[EXERCISE MATERIAL]:
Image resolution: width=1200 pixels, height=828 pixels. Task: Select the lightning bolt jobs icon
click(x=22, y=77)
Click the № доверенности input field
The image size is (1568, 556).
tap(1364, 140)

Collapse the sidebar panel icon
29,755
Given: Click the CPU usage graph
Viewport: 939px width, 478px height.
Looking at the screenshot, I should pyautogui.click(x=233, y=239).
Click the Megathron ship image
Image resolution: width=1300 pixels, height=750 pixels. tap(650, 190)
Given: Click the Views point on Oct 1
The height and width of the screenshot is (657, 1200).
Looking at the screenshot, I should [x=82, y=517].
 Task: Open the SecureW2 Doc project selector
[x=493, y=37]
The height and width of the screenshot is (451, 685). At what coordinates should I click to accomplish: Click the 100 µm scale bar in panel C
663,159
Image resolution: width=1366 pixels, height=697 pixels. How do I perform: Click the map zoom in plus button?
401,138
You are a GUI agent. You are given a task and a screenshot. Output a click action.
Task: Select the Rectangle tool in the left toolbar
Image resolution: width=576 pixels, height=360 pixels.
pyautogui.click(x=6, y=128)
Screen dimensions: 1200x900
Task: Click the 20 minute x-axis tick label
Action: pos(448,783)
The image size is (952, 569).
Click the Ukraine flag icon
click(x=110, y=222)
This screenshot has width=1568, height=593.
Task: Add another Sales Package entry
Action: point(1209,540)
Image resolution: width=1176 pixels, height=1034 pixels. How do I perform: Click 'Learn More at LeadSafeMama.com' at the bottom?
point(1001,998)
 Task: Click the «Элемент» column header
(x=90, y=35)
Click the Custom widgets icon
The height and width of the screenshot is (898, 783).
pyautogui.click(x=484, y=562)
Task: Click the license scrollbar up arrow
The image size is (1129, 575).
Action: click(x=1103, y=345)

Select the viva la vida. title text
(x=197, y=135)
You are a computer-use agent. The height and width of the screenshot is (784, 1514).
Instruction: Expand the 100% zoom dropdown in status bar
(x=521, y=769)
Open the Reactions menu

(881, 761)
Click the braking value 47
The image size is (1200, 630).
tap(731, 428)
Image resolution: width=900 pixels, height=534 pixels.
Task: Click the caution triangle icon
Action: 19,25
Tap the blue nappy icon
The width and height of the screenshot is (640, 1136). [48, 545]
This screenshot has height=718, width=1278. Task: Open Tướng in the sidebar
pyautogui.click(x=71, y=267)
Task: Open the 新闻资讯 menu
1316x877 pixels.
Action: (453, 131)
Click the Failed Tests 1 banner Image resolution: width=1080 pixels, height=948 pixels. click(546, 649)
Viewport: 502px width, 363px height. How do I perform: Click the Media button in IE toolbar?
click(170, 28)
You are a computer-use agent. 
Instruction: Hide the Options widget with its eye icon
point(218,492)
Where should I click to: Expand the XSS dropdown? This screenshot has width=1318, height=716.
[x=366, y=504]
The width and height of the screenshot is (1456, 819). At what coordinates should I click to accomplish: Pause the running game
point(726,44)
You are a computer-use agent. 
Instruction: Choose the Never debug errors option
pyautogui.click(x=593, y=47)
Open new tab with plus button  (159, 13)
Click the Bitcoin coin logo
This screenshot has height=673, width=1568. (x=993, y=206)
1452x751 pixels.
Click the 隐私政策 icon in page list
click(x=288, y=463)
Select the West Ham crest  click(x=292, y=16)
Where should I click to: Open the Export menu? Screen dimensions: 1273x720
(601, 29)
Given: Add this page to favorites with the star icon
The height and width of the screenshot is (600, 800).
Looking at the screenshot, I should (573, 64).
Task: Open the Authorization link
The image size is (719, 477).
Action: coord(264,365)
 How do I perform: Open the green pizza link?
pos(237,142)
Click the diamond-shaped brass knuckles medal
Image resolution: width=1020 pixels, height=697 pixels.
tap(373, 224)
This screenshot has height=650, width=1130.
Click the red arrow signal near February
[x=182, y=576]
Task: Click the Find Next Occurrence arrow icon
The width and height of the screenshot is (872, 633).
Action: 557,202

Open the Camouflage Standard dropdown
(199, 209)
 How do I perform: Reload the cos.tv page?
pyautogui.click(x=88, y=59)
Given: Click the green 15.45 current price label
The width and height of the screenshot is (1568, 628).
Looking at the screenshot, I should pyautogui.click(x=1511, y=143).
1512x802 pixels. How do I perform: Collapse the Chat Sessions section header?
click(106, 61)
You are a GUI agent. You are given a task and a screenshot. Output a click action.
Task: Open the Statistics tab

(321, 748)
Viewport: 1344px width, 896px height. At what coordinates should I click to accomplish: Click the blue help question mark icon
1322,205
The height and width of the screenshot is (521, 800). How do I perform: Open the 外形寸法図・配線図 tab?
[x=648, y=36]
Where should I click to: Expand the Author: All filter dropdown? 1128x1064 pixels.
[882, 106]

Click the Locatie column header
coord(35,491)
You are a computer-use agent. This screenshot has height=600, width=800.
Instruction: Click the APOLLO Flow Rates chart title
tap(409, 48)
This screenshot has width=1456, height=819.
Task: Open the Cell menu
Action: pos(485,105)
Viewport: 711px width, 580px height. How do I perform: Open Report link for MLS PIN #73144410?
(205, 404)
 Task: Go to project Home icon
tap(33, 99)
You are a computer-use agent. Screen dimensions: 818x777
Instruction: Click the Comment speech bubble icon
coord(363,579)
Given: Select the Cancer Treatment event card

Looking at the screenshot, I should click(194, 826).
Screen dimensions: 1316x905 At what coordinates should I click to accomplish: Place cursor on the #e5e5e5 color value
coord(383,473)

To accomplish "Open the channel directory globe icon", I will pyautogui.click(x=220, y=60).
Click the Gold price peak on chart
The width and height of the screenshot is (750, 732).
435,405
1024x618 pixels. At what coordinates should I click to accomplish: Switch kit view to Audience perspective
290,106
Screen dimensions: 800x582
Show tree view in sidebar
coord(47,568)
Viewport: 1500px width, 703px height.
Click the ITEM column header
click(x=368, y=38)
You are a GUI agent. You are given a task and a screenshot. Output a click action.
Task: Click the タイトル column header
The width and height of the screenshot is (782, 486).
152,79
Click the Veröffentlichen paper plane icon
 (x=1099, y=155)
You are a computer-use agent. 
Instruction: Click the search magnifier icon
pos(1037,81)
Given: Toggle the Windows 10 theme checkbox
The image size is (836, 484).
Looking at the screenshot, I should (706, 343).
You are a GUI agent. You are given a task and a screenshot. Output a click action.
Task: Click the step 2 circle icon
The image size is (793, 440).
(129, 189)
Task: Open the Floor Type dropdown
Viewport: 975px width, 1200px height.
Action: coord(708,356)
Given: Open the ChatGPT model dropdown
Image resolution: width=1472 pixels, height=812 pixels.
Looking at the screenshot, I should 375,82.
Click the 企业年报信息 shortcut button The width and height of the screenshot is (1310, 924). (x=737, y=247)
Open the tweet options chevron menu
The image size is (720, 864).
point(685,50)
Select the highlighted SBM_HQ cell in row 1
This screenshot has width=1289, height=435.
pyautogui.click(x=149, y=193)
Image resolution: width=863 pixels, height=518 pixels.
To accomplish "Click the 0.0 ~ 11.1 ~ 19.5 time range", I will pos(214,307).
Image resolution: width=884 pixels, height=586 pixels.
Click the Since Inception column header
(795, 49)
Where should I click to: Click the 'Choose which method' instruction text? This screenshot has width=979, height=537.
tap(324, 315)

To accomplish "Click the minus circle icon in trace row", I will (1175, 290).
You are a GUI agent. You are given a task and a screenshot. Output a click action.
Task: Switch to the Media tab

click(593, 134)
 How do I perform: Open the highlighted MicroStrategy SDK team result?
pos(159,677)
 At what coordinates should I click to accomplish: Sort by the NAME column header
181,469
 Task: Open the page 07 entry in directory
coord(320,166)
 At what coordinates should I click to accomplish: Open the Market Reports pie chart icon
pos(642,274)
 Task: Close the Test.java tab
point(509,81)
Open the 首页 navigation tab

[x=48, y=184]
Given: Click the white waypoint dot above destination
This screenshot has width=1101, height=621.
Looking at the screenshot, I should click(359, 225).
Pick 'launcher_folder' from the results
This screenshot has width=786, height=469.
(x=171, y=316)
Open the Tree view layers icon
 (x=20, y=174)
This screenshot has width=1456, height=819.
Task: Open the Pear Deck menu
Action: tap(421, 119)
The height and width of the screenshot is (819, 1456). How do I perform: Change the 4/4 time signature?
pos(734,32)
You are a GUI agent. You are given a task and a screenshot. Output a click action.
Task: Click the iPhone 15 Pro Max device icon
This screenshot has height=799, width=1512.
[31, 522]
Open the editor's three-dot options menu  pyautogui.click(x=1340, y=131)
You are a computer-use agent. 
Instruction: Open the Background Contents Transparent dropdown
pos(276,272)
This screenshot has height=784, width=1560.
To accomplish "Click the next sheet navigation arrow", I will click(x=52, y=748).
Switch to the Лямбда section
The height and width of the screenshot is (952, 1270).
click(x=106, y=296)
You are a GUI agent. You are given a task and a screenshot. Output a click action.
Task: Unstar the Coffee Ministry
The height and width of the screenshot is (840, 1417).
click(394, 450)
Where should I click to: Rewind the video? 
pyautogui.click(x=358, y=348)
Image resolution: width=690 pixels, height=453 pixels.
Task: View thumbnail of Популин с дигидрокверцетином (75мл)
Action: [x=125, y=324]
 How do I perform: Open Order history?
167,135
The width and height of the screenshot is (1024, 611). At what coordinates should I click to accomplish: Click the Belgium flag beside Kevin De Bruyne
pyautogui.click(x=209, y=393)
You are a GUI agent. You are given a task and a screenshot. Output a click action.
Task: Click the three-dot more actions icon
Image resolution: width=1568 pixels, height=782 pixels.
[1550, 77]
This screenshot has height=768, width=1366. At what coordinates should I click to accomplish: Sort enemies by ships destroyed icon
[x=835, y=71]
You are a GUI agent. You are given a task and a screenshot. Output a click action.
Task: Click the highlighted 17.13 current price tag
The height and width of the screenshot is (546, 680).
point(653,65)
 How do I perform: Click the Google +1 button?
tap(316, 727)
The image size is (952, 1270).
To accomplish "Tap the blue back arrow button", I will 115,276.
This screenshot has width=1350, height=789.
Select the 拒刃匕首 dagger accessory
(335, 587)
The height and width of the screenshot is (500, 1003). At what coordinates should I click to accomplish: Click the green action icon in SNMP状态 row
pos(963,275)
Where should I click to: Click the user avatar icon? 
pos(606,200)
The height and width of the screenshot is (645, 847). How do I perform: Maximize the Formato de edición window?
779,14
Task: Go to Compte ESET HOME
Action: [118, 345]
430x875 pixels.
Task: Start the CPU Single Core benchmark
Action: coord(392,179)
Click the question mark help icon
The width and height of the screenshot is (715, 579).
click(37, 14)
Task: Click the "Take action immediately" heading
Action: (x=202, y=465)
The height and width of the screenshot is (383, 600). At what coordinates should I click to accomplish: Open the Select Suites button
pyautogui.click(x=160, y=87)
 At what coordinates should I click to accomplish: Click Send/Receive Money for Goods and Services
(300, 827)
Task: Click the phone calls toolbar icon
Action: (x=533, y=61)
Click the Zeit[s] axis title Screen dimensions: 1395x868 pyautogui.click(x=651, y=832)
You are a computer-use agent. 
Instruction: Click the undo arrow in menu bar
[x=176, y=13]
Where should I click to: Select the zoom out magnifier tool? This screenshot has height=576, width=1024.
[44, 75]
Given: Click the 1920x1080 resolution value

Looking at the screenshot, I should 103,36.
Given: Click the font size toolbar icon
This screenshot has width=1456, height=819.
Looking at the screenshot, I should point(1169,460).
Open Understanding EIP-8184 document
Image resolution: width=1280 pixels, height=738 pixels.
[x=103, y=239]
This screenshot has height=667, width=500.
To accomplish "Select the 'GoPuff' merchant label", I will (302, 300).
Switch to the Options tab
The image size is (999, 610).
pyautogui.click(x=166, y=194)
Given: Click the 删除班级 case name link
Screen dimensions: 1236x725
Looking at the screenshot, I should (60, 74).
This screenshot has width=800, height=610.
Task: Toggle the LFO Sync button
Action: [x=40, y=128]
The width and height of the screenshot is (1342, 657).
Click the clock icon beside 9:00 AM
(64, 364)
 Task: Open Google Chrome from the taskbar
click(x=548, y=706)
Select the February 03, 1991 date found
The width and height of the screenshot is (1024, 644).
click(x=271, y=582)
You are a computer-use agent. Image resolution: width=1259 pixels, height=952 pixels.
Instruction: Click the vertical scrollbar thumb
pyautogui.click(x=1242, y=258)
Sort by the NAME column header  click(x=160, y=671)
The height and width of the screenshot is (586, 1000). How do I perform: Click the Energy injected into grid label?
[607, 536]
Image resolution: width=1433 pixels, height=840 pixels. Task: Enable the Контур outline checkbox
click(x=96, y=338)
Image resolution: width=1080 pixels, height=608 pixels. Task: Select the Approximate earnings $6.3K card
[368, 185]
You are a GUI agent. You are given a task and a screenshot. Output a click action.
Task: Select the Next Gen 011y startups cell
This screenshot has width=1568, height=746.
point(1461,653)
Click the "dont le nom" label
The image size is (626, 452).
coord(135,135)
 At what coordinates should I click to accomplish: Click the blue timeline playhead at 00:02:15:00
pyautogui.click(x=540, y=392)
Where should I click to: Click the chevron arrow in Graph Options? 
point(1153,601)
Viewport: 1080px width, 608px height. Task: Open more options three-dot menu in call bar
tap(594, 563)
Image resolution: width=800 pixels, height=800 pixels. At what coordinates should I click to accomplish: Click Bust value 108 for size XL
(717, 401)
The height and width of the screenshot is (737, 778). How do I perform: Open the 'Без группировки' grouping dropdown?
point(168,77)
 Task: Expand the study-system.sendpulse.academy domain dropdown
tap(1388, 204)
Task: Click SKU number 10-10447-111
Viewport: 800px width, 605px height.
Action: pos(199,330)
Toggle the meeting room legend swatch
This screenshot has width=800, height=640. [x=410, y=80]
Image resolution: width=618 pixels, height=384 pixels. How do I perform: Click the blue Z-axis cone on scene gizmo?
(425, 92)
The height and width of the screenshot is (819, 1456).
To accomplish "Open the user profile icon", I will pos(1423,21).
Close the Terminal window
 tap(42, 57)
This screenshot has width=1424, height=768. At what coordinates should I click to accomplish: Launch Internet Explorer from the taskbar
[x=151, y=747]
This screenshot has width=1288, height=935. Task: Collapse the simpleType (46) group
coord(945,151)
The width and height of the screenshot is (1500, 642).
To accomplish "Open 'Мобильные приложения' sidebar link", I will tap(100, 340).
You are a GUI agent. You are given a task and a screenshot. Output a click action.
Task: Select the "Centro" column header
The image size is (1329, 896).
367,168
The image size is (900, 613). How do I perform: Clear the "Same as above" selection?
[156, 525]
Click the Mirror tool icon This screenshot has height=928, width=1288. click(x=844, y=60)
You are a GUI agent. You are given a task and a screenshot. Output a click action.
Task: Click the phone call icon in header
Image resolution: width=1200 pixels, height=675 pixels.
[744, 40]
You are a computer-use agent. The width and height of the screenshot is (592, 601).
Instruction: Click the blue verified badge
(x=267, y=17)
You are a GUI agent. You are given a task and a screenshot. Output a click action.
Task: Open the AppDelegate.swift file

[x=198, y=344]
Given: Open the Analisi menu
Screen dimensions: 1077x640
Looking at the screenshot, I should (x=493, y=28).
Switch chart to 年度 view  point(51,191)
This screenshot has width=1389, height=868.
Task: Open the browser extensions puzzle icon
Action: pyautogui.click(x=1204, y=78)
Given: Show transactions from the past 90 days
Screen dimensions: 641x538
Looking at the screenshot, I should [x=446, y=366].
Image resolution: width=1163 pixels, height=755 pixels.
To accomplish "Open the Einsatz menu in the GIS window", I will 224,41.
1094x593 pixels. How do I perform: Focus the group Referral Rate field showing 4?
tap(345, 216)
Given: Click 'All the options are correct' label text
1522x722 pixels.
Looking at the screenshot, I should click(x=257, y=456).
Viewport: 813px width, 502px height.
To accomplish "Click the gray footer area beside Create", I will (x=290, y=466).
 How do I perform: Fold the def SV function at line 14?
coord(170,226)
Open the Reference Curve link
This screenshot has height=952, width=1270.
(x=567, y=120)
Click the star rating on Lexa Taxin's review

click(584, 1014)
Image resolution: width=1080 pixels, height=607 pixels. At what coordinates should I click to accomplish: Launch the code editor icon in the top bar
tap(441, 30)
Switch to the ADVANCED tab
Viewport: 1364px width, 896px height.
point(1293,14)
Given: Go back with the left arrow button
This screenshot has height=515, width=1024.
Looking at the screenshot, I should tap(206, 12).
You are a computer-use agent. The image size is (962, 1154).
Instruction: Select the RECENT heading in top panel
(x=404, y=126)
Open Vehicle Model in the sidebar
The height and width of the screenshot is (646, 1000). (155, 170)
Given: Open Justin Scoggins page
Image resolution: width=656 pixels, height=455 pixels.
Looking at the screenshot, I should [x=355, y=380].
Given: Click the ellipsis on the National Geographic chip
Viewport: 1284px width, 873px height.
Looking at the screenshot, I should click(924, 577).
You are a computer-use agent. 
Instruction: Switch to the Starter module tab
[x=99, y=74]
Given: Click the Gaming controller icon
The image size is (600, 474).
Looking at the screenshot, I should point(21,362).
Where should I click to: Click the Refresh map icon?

[STATED EXERCISE]: Retype the entries from the line containing "Given: Click the font size toolbar icon" up to and including the line containing "pyautogui.click(x=166, y=194)".

[RESPONSE FOR THIS EXERCISE]:
Given: Click the font size toolbar icon
This screenshot has width=1456, height=819.
Looking at the screenshot, I should point(1169,460).
Open Understanding EIP-8184 document
Image resolution: width=1280 pixels, height=738 pixels.
[x=103, y=239]
This screenshot has height=667, width=500.
To accomplish "Select the 'GoPuff' merchant label", I will (302, 300).
Switch to the Options tab
The image size is (999, 610).
pyautogui.click(x=166, y=194)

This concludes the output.